そして、同年八月二日には来年の秋より、移住の有無に関わらず、地主作徳米の徴収を認める旨の布令が出されるに至った(同前No.六〇八)。さらにこの方針は同年九月八日になると、今年の秋の収穫分から徴収が可能とされた(同前No.六〇九)。ここに、帰田法は士族らを自作農化するという目的を棄て、弘前城下にいながら農村からの利益を享受できる途を開いたのである。
では、どうしてこのような急激な転換が起こったのだろうか。それはやはり廃藩置県の影響に他ならない。もはや弘前藩は消滅し、このままでは戊辰戦争以来、疲弊した士族・卒は何らの救済措置もないまま、先行き不透明な時流に投げ出されてしまう。幸い、廃藩後の当面の事務処理は旧藩の担当とされたから、この間に弘前藩では帰田法を急いで実施し、既成事実を積み上げてしまおうと意図したのだろう。加えて、分与地購入代金も同年九月には翌四年一ヵ年で約七〇〇〇両分の米を放出することで終了とされたし、実際はそれさえも実行できないまま、後日古米二万俵余が渡されただけであった。このように帰田法は地主らの一方的な犠牲の上に、藩が露骨な収奪をした政策であった。

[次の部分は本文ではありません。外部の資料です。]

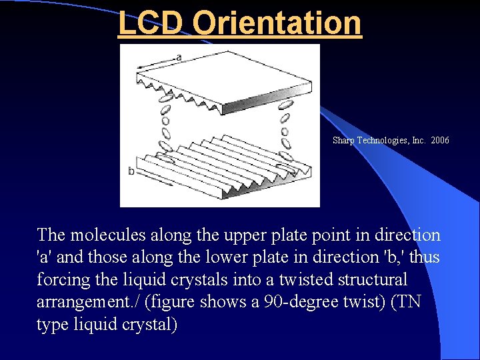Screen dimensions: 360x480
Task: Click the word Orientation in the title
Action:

よって、野田豁通(ひろみち)が四年十月に大参事として新生青森県に赴任すると、早速帰田法の緩和ないし停止に関する指令が出された。たとえば、同年十一月上旬にはすでに農村移住を願い出ている八三一人の士族・卒の引越代米が大幅に削減され、その他一七八二人の家財運搬用人馬および家作用材の支給も停止された。また、農村に移住した者で、弘前に屋敷がある場合、その屋敷地は青森県に上地(じょうち)されることとなった。こうして、明治五年二月には中央からも正式に帰田法停止命令が下達され、活動はまったく止んだのである。